Война резко обострила тактические разногласия внутри господствующих классов Германии. Августовские события 1914 г. и политика «гражданского мира» между буржуазными партиями и социал-демократией были по-разному оценены в верхах. Умеренно-консервативная группировка Т. Бетман-Гольвега, продолжая предвоенную линию, стремилась ускорить интеграцию социал-демократии и профсоюзов в существующий порядок. К концу 1915 г. Бетман-Гольвег намечает следующую линию: усиление предрасположенных к сотрудничеству с правительством правых социал-демократов и ослабление левого крыла СДПГ. Ради этого канцлер был готов идти на определенные уступки.
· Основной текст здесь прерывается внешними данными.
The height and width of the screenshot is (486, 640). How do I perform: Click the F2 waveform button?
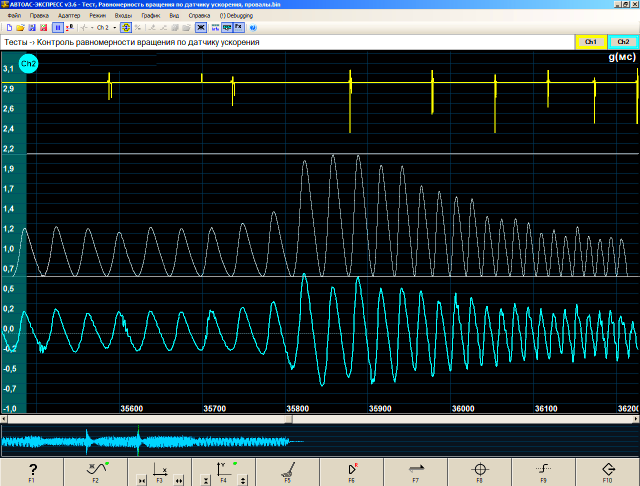[x=95, y=470]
Однако ультраконсервативные круги и представители тяжелой индустрии усмотрели в этой политике проявление слабости, как недвусмысленно заявил Э. Кирдорф. Глава союза сельских хозяев фон Вангенхейм также был возмущен тем, что в число возможных уступок Бетман-Гольвега входила и готовность признать статус сельскохозяйственных рабочих. Тем самым был бы положен конец их полуфеодальному угнетению.
Подъем шовинистических настроений в начальный период войны вдохновил ультраконсервативную часть германских верхов на проведение экстремистского внутриполитического курса. Они надеялись, воспользовавшись моментом, сокрушить организации рабочего класса. Лидер пангерманцев Класс полагал, что появился уникальный шанс для того, чтобы создать «социальную партию на монархической основе»{107}. Кирдорф требовал прекратить сближение с правыми социал-демократическими и профсоюзными кругами. По его мнению, рабочих следовало отвлечь от социал-демократии, взывая к их патриотизму. Эту идею поддерживал, в частности, и видный консервативный политик В. Капп. В письме фактическому диктатору Германии Э. Людендорфу (4 октября 1916 г.) он характеризовал курс Бетман-Гольвега как ошибочный, предлагая использовать «национальный подъем нашего народа» и отколоть рабочих от социал-демократических лидеров. Будущий пособник Гитлера Гугенберг тоже придерживался подобного взгляда. Вместо социальных уступок он предлагал «переключить внимание народа и дать простор игре фантазии в связи с перспективами расширения германского пространства»{108}.